Copy the material word for word, beginning with the line containing "Screen dimensions: 771x390" and continuing through the end of the material. Omit the pictures.

── Recorded data

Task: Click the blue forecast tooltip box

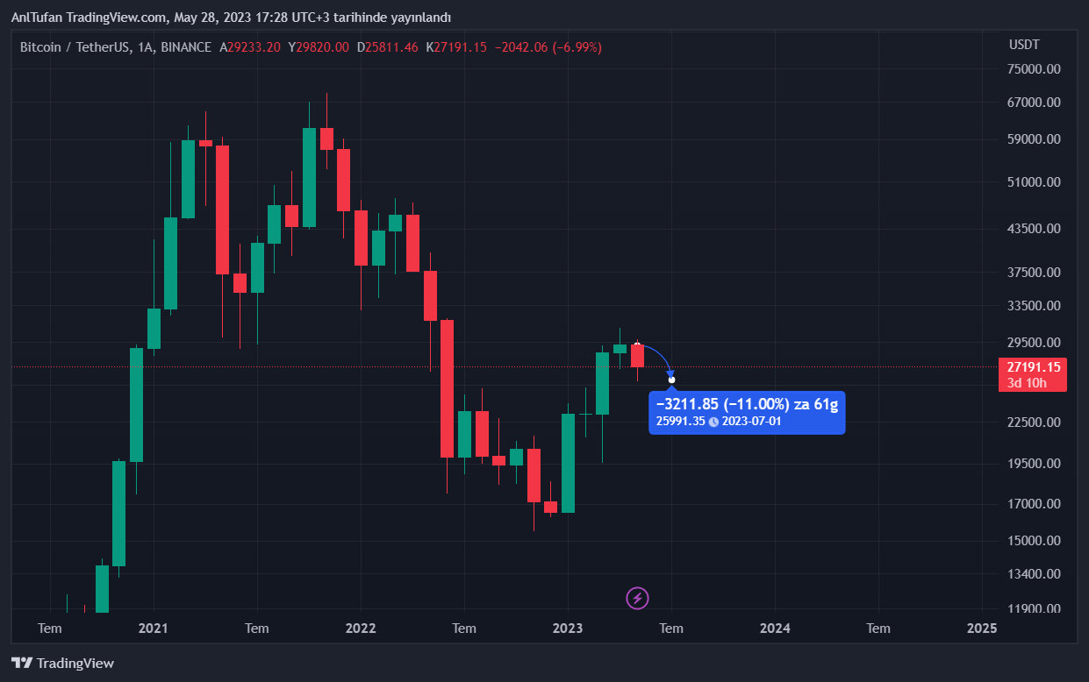Action: coord(747,412)
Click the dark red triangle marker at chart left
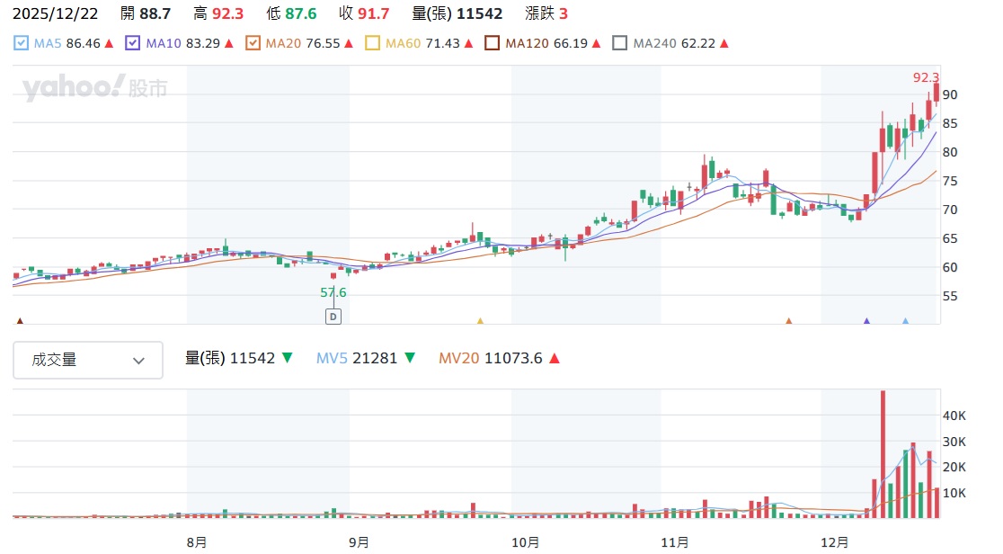The height and width of the screenshot is (554, 1003). pyautogui.click(x=20, y=320)
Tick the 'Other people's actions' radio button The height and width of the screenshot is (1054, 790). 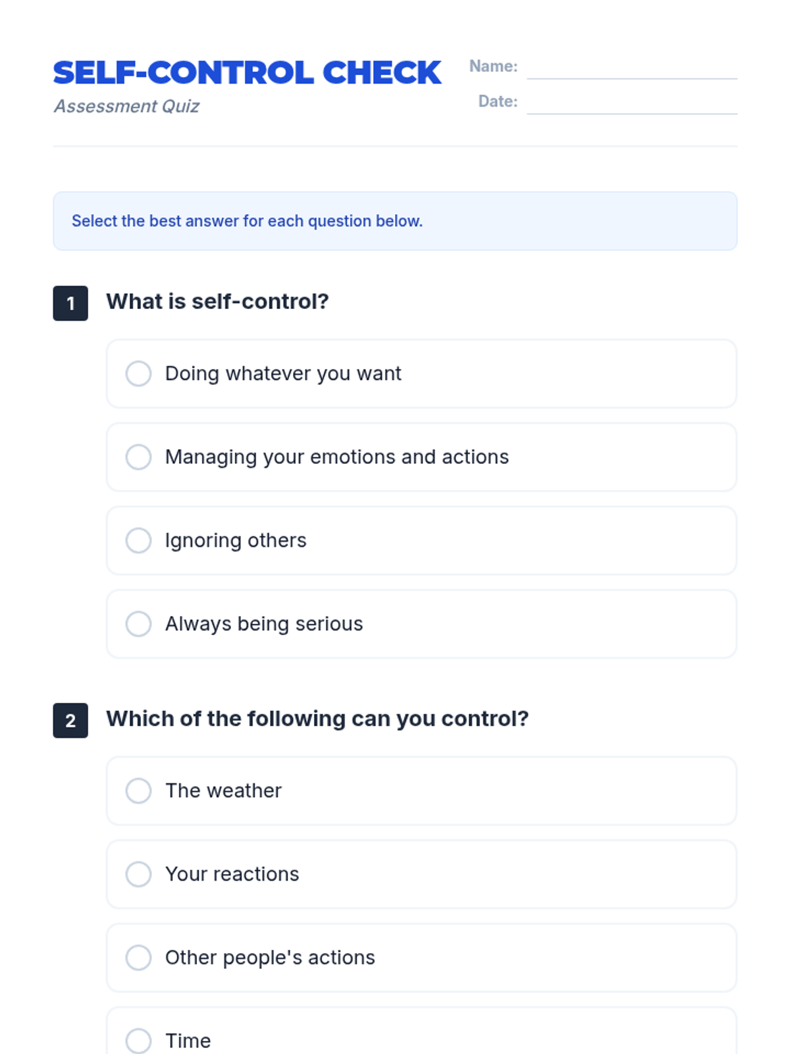[138, 957]
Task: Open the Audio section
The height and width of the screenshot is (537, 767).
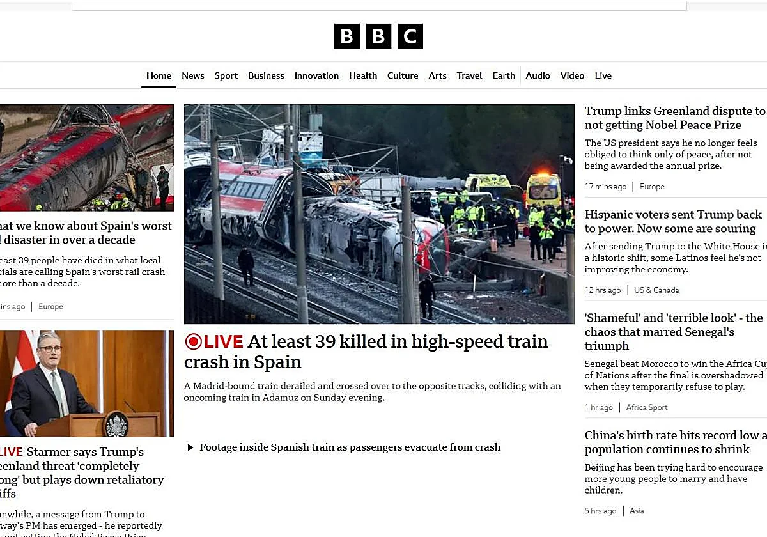Action: click(x=538, y=75)
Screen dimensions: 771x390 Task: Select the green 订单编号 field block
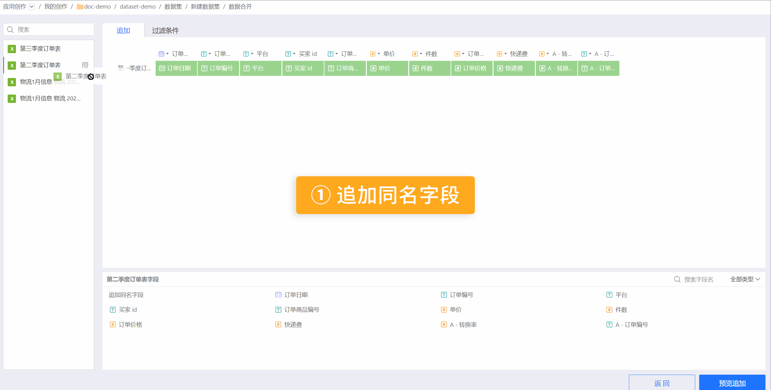[218, 68]
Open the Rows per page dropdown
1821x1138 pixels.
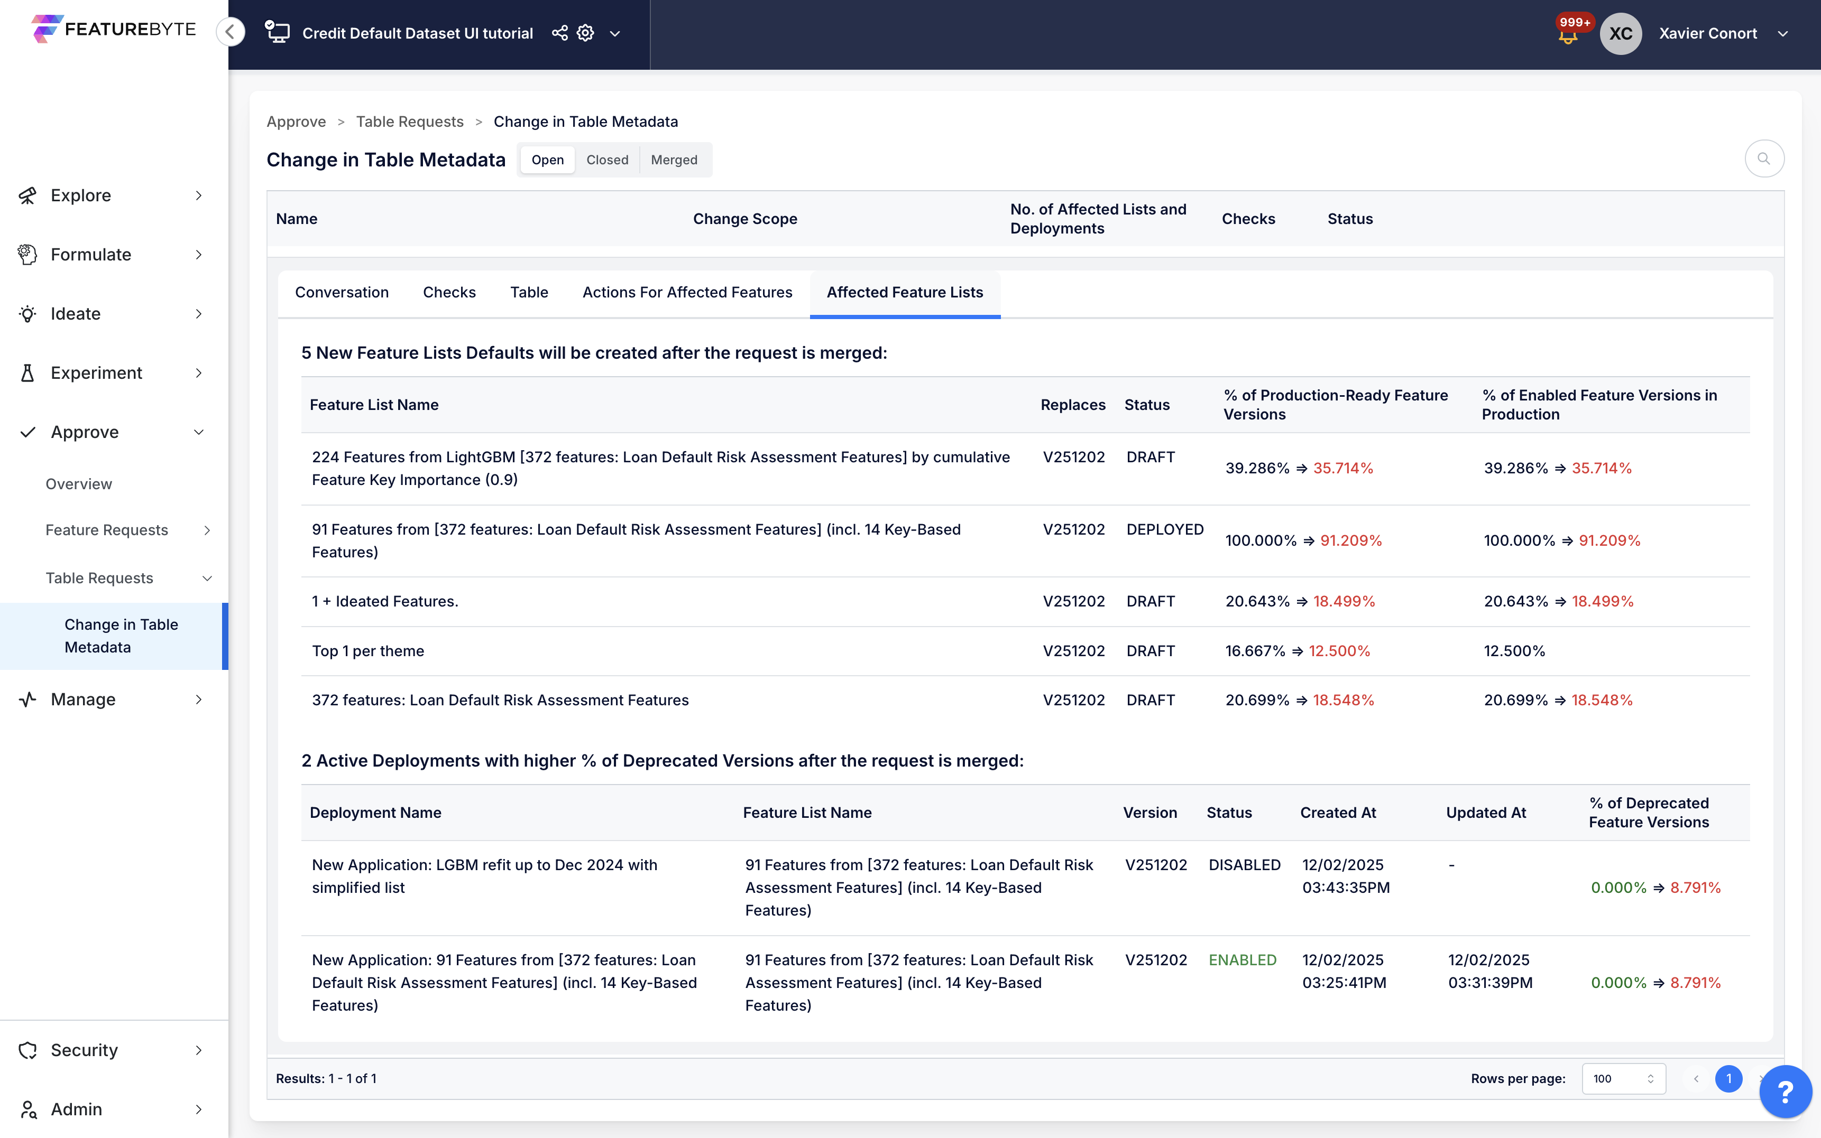click(x=1623, y=1079)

────

● Solution:
Screen dimensions: 771x390 Task: Select the green 订单编号 field block
[218, 68]
Open the Rows per page dropdown
1821x1138 pixels.
click(x=1623, y=1079)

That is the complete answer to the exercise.